Work task A:
Which people are named in the Camino passage? List every one.
Work task B:
Could you write the next few sentences of the Camino passage, picking up after its last sentence?

In Spain, van Praag spent an hour every morning and night plugged into a nebuliser, coughing and spluttering as he gently inhaled his medication.
“You get used to strangers looking and you can tell they’re thinking: why are you out in public spreading disease? Why aren’t you home in bed if you’re really sick?” says South Australian Karina Deans, from Adelaide, who walked with van Praag last September.
“But it’s not contagious and it’s a lifelong condition. We were very conscious of letting everyone know around us why he was doing it. Most people were pretty considerate.”
Van Praag raised more than $10,000 for cystic fibrosis research during his Camino, but says he was humbled by other pilgrims’ stories.
“I saw people, 60-year-olds and older who were overweight, who’d had bypass operations, people with cancer who’d given up on treatment and decided to walk. At times I was almost embarrassed to say I was doing it because I’ve got cystic fibrosis.”
As the long Camino days wear on, camaraderie builds among the pilgrim community.
Each night you tend to bump into the same people, gradually piece together their stories and come to understand why they, too, have been drawn to this strange and difficult walk.
For all its physical challenges, walking the Camino is often more taxing mentally.
Long hours can pass in silence save for the crunching of your boots on gravel, and it is difficult to avoid contemplating your own life and choices. In this way the journey is somehow spiritual, even for those walking without religion.
“Buen Camino!” we call out to one another in passing as a greeting, an exchange of well wishes and an acknowledgment that we are all on this demanding journey together.
Some pilgrims, on finally reaching the grand cathedral of Santiago de Compostela, choose to continue walking even further west, another 90-odd kilometres to a rocky peninsula jutting into the Atlantic, which marks Spain’s westernmost point.
It’s known as Cape Finisterre, a Latin-derived name meaning “the End of the World”, and for many Australians coming from the opposite side of the planet, this feels true.
Out there at the end of the world, van Praag and his mates stripped and ran, totally free, into the ocean.
Millar and Bachelard hurled away small stones they had carried all the way from Australia, and with them a small piece of themselves they no longer needed.

Information:
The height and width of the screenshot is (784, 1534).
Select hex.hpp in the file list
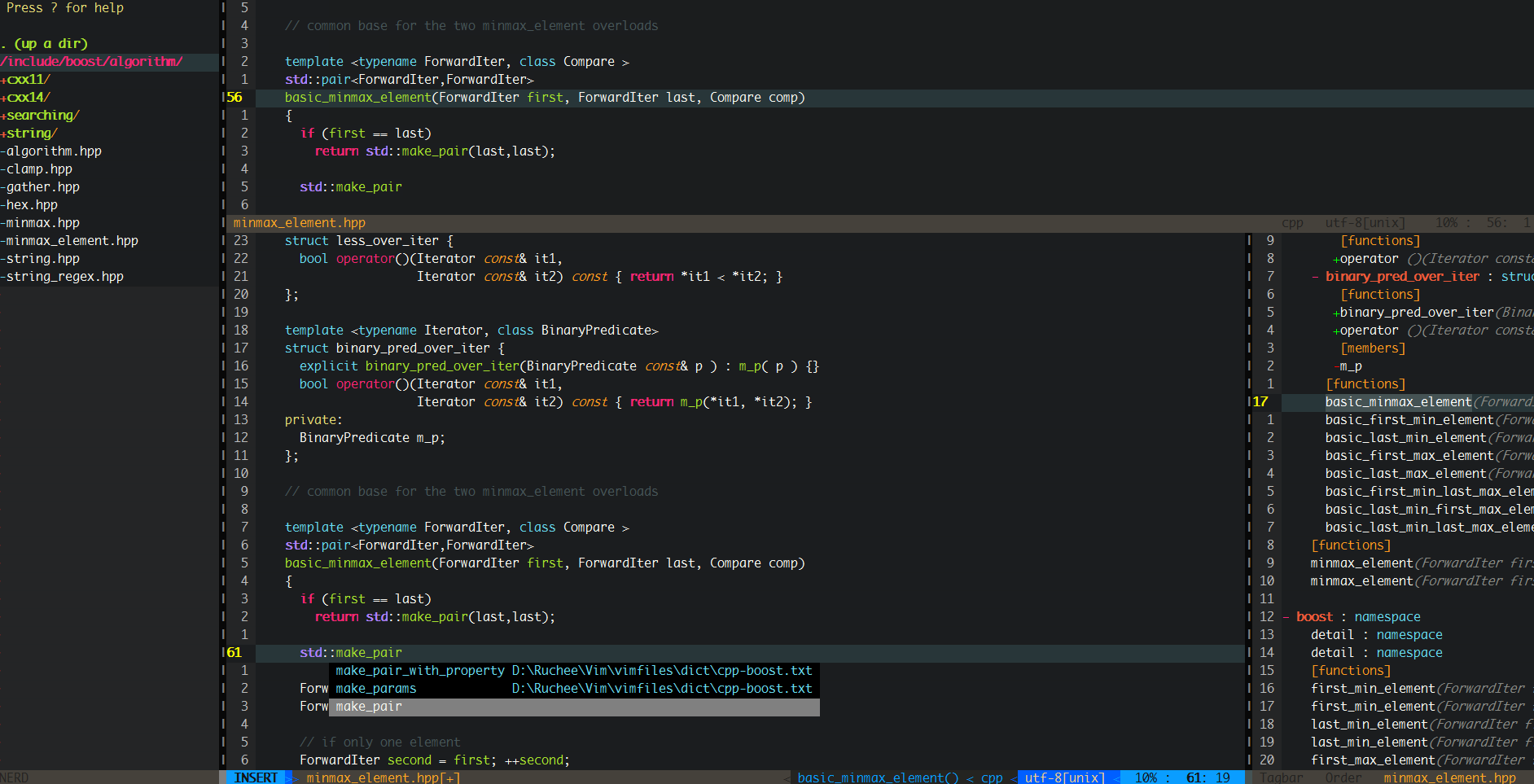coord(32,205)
--
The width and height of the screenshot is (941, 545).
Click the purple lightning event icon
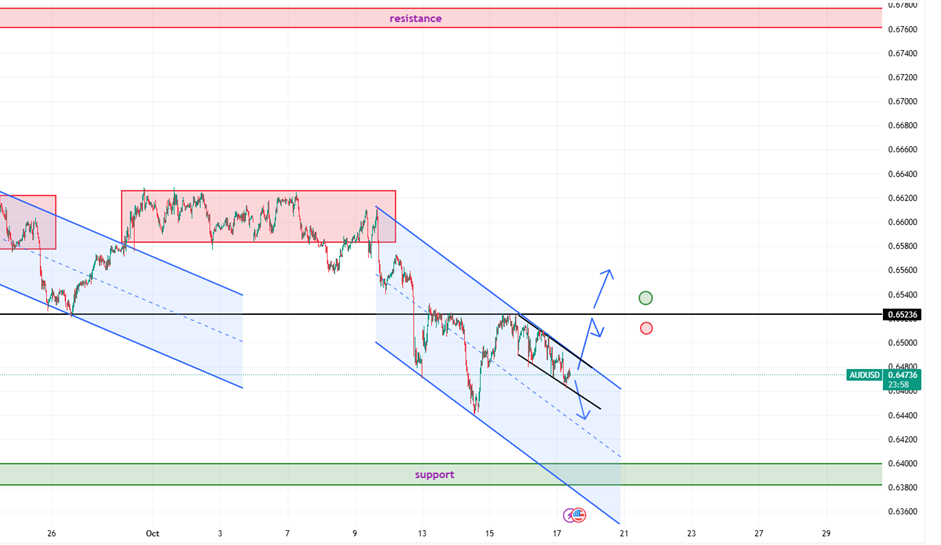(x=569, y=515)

Response box A:
van Praag, Karina Deans, Millar, Bachelard

Response box B:
“I had a lot of resentment to deal with and quite often I’d grab my little rock in my pocket and just try to channel the resentment into that rock because I was going to chuck it away at the End of the World,” Millar says.
“It was a symbol of getting to the end of the journey and going the whole distance. That was very meaningful and very powerful.”
Symbolism means a lot on this journey, which captures the imagination of people from all walks of life, especially those aged between 30 and 60. I was enticed by the idea of a walking meditation, that simply concentrating on where next to place my feet could somehow become a gateway to mental or spiritual enlightenment. Instead, I felt wholly grounded, constantly focusing on my physical discomfort and wishing for the end.
Yet now I find myself inexplicably drawn back to attempt the entire walk, for reasons that remain unclear.
At the conclusion of my own short Camino last year, as I stood before Santiago de Compostela’s cathedral, I bumped into Sue Stephens, 59, from Brisbane.
She and her husband Stefan had completed their 36-day journey the day before.
She was still visibly moved and even a little emotional about the experience, proud and perhaps subtly changed after following the same footsteps trudged by thousands of devotees over hundreds of years.
Later, she sent me a quote she’d noticed scrawled on the back of a billboard right at the
end of her walk. It was a song lyric by American musician Tom Petty: “Some things are over, some things go on / Part of me you carry, and part of me is gone.”